[DATA SUPPLIED — start]

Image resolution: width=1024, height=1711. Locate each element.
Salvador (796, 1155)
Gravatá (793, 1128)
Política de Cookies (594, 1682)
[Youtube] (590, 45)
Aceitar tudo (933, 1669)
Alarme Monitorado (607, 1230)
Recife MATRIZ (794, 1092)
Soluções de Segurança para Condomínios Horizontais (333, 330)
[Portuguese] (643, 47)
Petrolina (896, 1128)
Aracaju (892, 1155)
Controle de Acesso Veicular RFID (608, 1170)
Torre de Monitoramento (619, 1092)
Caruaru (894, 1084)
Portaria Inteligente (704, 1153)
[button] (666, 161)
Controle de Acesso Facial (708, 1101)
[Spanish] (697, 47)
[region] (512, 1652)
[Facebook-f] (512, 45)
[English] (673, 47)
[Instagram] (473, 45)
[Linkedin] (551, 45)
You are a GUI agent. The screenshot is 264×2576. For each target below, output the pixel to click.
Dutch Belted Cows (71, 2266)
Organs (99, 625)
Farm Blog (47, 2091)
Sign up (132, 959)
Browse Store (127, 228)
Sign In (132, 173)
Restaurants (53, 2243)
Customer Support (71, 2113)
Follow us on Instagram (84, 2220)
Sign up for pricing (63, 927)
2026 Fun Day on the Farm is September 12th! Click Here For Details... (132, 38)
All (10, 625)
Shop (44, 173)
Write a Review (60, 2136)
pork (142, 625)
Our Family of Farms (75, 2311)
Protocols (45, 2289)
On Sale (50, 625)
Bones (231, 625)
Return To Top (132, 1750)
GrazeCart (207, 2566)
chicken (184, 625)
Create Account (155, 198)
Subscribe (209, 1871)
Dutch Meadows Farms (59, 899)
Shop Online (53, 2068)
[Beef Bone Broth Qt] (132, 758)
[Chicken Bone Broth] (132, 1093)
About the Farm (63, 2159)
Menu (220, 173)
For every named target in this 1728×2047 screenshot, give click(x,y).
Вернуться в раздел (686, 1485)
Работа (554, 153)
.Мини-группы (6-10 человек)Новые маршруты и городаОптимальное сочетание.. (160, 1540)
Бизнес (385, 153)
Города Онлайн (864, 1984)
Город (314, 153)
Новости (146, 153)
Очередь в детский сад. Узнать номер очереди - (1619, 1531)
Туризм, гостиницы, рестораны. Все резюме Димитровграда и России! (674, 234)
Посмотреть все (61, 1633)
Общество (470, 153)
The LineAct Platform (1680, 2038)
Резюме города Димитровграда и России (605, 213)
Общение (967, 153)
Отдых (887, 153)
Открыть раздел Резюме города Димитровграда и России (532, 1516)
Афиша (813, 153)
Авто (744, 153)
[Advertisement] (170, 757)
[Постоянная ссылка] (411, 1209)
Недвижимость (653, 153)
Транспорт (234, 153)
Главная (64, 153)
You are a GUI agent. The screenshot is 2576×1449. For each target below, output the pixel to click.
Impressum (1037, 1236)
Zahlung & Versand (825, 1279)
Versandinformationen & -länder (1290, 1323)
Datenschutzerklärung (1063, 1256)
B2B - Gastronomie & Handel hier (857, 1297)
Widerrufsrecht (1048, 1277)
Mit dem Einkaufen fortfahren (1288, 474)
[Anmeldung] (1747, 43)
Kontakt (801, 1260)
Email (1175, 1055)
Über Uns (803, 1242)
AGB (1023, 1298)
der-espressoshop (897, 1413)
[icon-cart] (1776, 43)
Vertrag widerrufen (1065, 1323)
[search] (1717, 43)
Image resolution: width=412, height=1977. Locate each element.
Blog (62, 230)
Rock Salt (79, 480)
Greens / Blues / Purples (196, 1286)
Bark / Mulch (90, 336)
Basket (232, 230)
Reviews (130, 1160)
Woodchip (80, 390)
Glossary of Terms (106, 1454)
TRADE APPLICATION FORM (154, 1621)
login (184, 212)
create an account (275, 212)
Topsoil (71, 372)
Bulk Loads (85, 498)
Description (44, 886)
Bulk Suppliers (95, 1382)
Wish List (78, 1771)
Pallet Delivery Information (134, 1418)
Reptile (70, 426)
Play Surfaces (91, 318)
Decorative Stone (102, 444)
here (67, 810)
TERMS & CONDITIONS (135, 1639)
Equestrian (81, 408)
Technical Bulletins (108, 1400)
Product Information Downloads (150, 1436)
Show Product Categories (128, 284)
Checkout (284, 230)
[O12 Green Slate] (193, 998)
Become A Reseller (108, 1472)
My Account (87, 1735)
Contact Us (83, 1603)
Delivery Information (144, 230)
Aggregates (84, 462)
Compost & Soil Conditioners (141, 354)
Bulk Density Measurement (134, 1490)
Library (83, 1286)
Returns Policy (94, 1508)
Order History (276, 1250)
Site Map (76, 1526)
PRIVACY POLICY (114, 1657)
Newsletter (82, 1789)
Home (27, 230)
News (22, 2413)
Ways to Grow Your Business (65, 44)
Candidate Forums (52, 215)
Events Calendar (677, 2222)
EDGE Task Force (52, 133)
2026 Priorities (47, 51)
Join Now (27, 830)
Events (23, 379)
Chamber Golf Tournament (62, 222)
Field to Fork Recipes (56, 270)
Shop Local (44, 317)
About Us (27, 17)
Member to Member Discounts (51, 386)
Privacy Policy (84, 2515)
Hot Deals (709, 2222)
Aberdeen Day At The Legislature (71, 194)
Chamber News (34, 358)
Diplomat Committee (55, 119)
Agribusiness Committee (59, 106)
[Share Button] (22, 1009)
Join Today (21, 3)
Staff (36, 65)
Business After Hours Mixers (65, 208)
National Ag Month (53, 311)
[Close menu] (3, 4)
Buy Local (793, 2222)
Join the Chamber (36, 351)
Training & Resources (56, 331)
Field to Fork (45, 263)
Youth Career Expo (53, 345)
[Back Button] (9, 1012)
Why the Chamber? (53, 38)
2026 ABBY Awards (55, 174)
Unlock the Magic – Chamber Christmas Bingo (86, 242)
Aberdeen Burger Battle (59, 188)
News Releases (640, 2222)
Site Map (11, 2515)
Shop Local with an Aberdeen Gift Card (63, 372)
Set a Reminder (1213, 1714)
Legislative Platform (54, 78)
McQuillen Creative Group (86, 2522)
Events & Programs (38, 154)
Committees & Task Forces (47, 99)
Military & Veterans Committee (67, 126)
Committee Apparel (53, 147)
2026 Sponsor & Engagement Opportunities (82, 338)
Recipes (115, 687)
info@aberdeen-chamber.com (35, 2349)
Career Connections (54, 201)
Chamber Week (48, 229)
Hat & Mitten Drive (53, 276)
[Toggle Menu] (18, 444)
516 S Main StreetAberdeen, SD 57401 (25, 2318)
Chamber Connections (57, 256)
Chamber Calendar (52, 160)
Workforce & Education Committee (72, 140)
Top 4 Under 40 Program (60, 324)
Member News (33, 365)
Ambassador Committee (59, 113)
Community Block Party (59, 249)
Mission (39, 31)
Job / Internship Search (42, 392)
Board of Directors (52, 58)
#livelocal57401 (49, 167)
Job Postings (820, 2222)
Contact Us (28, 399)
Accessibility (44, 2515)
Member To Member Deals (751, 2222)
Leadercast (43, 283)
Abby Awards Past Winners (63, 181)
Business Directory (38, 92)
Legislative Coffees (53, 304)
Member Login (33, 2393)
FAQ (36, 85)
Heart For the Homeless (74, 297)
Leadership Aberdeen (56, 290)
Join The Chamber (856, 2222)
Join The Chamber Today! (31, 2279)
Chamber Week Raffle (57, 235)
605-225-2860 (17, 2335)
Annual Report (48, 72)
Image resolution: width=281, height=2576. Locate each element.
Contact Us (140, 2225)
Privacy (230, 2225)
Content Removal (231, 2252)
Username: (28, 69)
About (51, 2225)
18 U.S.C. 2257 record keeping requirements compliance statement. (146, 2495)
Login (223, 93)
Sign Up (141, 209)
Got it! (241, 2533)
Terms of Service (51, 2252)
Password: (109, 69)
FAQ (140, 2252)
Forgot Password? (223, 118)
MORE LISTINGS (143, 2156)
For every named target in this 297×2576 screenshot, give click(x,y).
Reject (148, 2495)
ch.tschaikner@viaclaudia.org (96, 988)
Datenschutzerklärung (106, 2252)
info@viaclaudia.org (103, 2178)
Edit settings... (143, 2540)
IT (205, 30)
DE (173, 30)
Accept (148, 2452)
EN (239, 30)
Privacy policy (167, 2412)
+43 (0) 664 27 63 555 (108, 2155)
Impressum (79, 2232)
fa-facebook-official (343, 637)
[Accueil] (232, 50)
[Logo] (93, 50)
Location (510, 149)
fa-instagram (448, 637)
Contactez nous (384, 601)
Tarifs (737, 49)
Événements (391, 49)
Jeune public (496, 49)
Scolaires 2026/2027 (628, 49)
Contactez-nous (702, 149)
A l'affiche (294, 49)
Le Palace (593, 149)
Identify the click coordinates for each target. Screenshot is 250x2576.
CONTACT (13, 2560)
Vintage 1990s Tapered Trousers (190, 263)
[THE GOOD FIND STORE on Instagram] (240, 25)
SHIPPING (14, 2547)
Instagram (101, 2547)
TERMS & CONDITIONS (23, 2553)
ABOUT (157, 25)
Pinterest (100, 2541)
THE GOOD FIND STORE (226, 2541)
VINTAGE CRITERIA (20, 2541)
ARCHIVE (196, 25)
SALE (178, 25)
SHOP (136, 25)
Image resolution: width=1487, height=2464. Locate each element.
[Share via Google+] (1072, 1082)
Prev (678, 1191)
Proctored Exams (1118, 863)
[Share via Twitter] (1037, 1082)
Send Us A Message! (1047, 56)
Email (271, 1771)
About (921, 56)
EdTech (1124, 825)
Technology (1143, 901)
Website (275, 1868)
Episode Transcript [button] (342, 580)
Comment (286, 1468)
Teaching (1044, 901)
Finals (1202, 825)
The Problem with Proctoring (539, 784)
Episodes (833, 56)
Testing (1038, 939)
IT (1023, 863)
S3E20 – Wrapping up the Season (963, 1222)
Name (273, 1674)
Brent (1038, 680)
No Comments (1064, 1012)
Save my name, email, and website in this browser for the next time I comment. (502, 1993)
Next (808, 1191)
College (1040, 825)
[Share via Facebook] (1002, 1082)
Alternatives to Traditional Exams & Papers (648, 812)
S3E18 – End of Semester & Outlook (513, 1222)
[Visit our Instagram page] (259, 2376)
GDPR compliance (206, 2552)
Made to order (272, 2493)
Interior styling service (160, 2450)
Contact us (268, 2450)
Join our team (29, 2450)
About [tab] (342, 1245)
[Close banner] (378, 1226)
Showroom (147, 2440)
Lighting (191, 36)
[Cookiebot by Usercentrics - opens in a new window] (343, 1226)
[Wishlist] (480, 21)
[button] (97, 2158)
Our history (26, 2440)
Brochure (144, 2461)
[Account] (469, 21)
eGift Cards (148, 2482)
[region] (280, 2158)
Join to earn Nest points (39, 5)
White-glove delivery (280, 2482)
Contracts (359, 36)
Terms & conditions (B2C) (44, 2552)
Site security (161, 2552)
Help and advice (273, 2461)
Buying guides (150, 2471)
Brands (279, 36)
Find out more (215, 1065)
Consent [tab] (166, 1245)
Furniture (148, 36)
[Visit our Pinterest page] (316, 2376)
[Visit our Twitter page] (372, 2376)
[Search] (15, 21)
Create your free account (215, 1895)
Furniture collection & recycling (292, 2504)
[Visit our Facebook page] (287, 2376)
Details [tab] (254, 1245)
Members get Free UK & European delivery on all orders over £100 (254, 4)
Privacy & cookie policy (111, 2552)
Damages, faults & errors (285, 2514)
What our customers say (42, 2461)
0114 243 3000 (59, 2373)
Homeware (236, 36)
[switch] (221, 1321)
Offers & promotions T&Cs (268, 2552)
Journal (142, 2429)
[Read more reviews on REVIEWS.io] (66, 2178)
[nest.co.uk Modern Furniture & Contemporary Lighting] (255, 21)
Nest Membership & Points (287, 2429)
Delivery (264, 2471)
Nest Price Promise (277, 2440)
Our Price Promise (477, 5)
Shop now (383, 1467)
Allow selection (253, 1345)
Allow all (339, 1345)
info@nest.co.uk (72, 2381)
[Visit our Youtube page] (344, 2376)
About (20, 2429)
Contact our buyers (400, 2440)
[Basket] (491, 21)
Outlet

[DATA SUPPLIED — finish]

* HOW TO COMPLETE THIS TASK: There is a line with "Offers & promotions T&Cs (268, 2552)" and a line with "Nest Price Promise (277, 2440)" above. Copy exactly those two lines and all lines between them, with nothing else.

* SOLUTION TO THE EXERCISE:
Offers & promotions T&Cs (268, 2552)
Journal (142, 2429)
[Read more reviews on REVIEWS.io] (66, 2178)
[nest.co.uk Modern Furniture & Contemporary Lighting] (255, 21)
Nest Membership & Points (287, 2429)
Delivery (264, 2471)
Nest Price Promise (277, 2440)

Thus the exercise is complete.